Saturday, April 18, 2015

The Insider

The Insider tells the story of a whistle-blower. Russell Crowe plays Jeffrey Wigand, the former Research and Development Head at Brown and Williamson, a former subsidiary of British Tobacco. He is in everything the helpless protagonist: from beginning to end we are treated to his deteriorating condition, his drunkenness, and his paranoia. Belying all this, of course, is his role in exposing what his company (which fires him) has been hiding all these years: that nicotine is not just harmful and addictive, but that tobacco companies have artificially manipulated its strength in cigarettes.

The media plays a large part in all this: CBS' "60 Minutes", possibly the most watched talk-show program in American television history, becomes interested in him after its producer, Lowell Bergman (Al Pacino) consults him over some documents relating to Phillip Morris.
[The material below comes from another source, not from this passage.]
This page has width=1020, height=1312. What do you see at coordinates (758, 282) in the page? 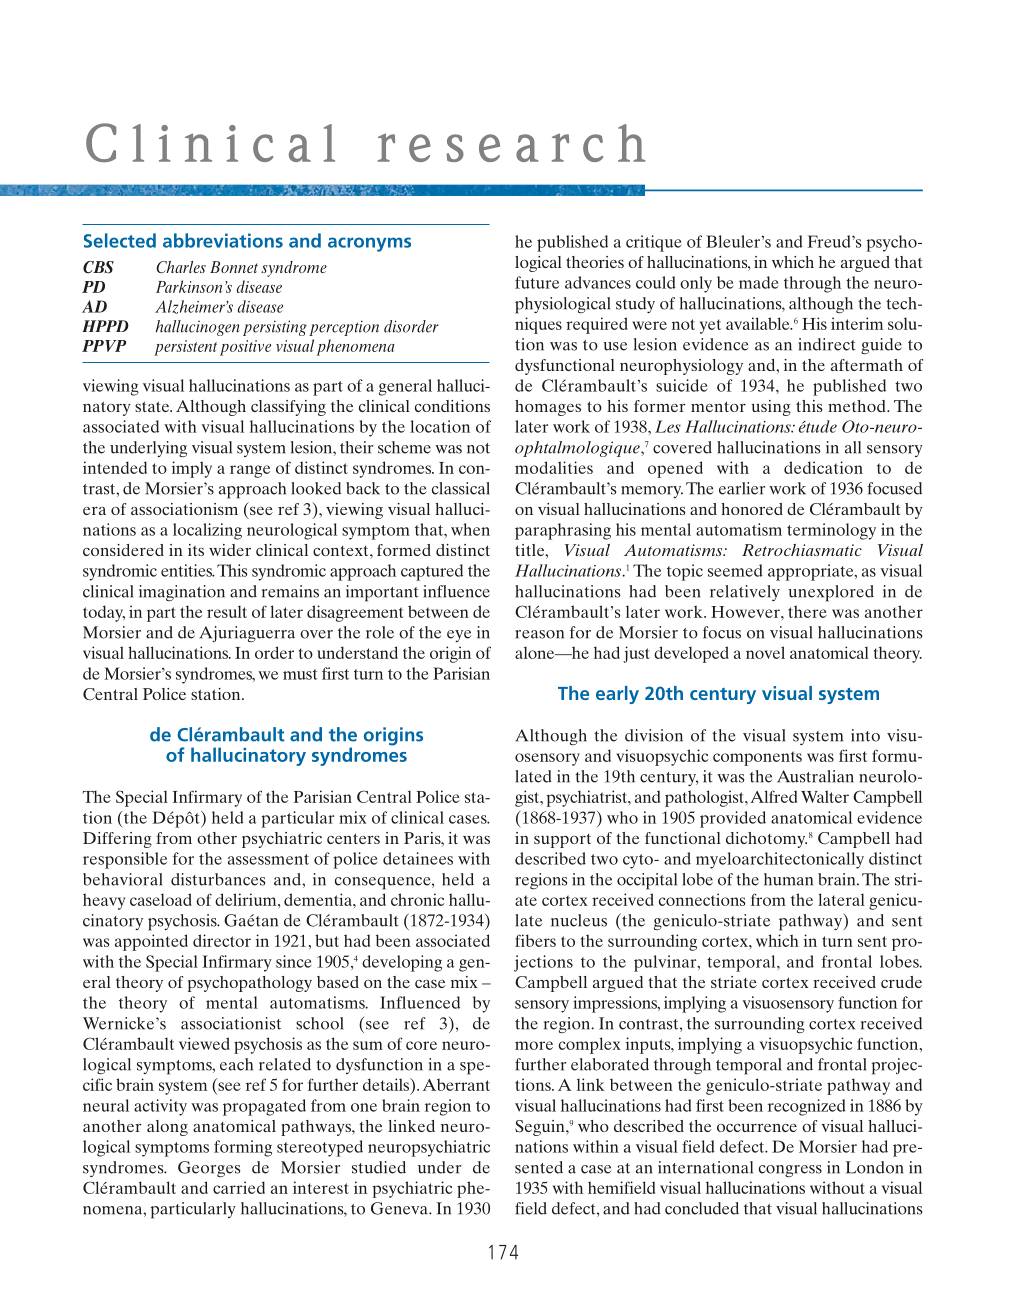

He is initially reluctant to come out: his agreement with B&W forbids him to 'talk', and, if he does so, CEO Thomas Sandefur (Michael Gambon) threatens that they will cut him off from the health benefits he desperately needs for his daughter, who is suffering from a severe medical condition.

The film, from beginning to end, presents us with a mismatch: between law and morality. Wigand breaches his agreement with B&W and talks to Mike Wallace (Christopher Plummer), the host of "60 Minutes". This leads to several standoffs, including an envelope with a bullet inside he receives from (we are never told) company agents. His relationship with his wife (Renee Olstead) deteriorates, and, in a moving sequence, she tearfully says that she cannot keep up with him anymore.

This mismatch is active even at CBS: Bergman is advised by legal advisors not to broadcast the uncensored interview. It is never actually told to us, but it is implied that this is because of a possibly lawsuit B&W may file against the company. We are introduced to a legal concept: 'tortuous interference', with which CBS can be sued for helping Wigand to breach his confidentiality agreement. Bergman's conflict with "60 Minutes" producer Mike Hewitt (Philip Baker Hall) dominates the second half of the film.

Meanwhile Wigand, who at this point has gone to Mississippi to testify against B&W, to help gain reimbursement for healthcare costs incurred on nicotine victims. This lawsuit will later amount to more than $240 billion. But for now, the law is against him here as well: his state, Kentucky, immediately files a restraining order against him, preventing him from testifying. He defies it, immediately placing him under the threat of imprisonment. He never does get imprisoned, of course: but that never wavers the fear we feel for him.

In short, The Insider never frills up its story. In reality Wigand won the day: he does so here as well. But the ending of the film is fabricated, and Bergman's departure from the news station has a tinge of pessimism. Pacino, who has played so many hardboiled, embittered roles before, including the one-man-against-all honest police officer in Serpico, flourishes his exit with cynicism. If the finale is fabricated, it is because the film's director, Michael Mann (Collateral, Ali), is refusing to offer us the traditional happy ending. And Wigand is never shown to us as the perfect hero: rather, at times he is presented to us as the reluctant hero, whose actions aren't entirely commendable.

The best of "based on a true story" films, however, follow this trend. Its hero is no cardboard cut-out, and if you watch Wigand's story in this film expecting something to that tune, you will be disappointed. But if you are a discerning film lover who expects no frills, you will genuinely like The Insider.